We have an index, say 'index1' that has log retention upto 7 days. As the log volume is huge, we dont want to retain all logs there for more than 7 days.
However, there is also requirement to retain some logs for later use, say some errors logs that we want to inspect later. So the solution we though of is to use 'collect' and have it in a separate index say 'index2' which has a greater retention, say 6 months.
So I planned on using the below way for this
index=index1 level=ERROR | collect index=index2 output_format=hec
*using output_format=hec because we want to use exact same source and source type to have the field extractors working exactly like the original index
However there are some questions I have with this.
1. Does this method use license?
The doc says below statements which is kind of confusing.
a)Allows the source, sourcetype, and host from the original data to be used directly in the summary index.
b)No license is counted for the internal stash source type. License is counted when the original source type is used instead of stash in output_mode=hec
https://docs.splunk.com/Documentation/Splunk/9.0.2/SearchReference/Collect
2. The document also mentions
"This command is considered risky because, if used incorrectly, it can pose a security risk or potentially lose data when it runs"
But its not clear how is it risky and what are the things to make sure to avoid problems?
3. It looks like 'collect' command can be used by any user. I tried removing 'run_collect' capability and it also doesnt prevent a role from using collect.

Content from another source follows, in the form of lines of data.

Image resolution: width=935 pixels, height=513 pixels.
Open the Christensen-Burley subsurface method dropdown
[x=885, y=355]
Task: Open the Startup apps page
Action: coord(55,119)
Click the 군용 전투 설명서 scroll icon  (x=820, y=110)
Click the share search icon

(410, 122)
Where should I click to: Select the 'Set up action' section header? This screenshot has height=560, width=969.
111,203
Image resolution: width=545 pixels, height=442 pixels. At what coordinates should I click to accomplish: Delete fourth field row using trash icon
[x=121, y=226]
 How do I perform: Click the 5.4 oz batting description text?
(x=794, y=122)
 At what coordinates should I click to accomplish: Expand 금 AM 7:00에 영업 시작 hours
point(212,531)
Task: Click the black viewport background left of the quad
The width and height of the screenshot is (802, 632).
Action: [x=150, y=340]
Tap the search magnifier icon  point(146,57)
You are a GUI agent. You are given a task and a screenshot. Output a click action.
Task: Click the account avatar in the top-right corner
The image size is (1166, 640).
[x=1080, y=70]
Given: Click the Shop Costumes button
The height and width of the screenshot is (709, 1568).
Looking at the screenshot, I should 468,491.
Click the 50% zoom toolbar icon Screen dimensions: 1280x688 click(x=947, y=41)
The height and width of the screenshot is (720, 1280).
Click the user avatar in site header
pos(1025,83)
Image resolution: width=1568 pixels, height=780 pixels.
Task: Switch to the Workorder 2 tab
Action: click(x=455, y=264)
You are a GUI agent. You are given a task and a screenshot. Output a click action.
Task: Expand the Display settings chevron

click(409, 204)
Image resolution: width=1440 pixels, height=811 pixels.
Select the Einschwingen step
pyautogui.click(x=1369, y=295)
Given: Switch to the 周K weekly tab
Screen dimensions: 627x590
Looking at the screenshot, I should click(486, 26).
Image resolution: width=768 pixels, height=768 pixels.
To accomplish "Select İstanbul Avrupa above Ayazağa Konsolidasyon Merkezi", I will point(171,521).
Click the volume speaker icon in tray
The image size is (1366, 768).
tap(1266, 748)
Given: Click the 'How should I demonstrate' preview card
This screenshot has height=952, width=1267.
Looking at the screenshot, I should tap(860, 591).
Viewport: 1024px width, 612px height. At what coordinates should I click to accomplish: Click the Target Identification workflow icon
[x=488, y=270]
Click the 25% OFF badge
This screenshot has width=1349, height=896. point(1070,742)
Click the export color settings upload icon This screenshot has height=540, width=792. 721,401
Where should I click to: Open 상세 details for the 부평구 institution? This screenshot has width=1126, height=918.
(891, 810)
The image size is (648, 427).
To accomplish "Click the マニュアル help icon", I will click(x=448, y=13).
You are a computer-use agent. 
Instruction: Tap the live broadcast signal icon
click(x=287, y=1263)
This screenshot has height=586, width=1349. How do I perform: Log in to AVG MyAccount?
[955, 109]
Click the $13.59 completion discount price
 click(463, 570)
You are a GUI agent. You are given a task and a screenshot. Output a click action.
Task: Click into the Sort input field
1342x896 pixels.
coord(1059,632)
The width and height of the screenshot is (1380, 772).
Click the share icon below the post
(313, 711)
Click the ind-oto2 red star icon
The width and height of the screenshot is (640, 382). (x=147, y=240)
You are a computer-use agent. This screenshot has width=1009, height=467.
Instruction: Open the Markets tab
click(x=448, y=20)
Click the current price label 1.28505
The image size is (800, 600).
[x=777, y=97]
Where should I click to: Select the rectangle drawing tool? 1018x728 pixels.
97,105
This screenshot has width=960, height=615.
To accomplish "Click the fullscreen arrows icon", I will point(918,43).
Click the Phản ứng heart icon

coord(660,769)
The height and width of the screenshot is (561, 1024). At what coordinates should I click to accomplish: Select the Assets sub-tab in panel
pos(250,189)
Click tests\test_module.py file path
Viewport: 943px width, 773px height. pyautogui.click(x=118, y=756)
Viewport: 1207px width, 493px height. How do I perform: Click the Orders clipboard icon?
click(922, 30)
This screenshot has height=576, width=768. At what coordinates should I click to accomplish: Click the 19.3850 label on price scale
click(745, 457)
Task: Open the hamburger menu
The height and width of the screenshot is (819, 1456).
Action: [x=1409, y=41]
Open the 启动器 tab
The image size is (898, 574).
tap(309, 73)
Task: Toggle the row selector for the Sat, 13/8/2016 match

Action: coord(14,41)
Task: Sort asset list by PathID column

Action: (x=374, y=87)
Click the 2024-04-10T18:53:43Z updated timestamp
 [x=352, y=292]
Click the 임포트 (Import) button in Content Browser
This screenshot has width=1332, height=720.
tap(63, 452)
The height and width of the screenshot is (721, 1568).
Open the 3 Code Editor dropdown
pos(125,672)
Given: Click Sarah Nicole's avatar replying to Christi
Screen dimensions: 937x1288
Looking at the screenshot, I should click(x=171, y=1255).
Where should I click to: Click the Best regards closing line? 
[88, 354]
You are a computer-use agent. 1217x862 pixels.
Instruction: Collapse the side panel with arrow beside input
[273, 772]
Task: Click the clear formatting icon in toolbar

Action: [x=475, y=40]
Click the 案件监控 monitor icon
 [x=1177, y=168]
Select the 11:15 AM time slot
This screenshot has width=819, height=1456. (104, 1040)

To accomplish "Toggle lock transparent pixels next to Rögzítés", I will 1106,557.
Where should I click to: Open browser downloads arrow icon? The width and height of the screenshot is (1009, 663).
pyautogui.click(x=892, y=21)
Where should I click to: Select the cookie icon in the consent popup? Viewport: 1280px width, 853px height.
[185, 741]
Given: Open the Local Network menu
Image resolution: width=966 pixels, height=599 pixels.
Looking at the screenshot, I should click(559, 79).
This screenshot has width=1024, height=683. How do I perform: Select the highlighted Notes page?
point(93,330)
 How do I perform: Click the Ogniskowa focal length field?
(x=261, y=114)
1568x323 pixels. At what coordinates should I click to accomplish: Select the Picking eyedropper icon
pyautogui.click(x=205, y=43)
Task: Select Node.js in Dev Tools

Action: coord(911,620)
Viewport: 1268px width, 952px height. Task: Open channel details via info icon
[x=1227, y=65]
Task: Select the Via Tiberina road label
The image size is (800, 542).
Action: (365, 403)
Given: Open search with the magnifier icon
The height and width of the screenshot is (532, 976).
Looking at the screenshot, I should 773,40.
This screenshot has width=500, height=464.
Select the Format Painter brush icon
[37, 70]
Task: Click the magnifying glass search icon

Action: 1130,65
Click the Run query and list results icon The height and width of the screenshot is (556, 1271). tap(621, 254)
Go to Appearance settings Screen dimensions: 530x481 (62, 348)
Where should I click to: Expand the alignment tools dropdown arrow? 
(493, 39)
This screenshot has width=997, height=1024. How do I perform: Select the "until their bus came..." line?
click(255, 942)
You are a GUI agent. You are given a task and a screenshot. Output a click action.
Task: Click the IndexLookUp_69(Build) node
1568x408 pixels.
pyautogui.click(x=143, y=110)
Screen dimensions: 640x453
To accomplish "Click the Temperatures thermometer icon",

How to only allow certain roles to use 'collect' command?
4. The collect command is basically writing to an index. Is there a way to restrict a role from writing data to an index using 'collect' or any other command?
BTW, if you have a fairly limited set of transforms used in your sourcetype(s), you can "cheat" a bit and store the data as the "stash" sourcetype but be able to parse it later.
For example - I did a simple search on my lab server
index=firewall earliest=-1m | collect index=test1
That gave me a minute worth of events from the firewall logs.
Now if I just do
index=test1 sourcetype=stash
it will give me the stashed events and will not parse anything interesting out of them obviously.
But since I know that these are junos firewall logs, I can do
index=test1 sourcetype=stash
| extract auto_kv_for_rt_flow_session_create
| extract auto_kv_for_rt_flow_session_close
| extract auto_kv_for_rt_flow_session_deny
To get the events parsed.
As one can easily notice - that's in no way convenient option for handling the events. You can't use inline extractions this way - only those having own transforms stanza. And you can't filter them on search until you parse_all_ of them. So it's more like a proof-of-concept that it can be done at all than a solution to use in prod.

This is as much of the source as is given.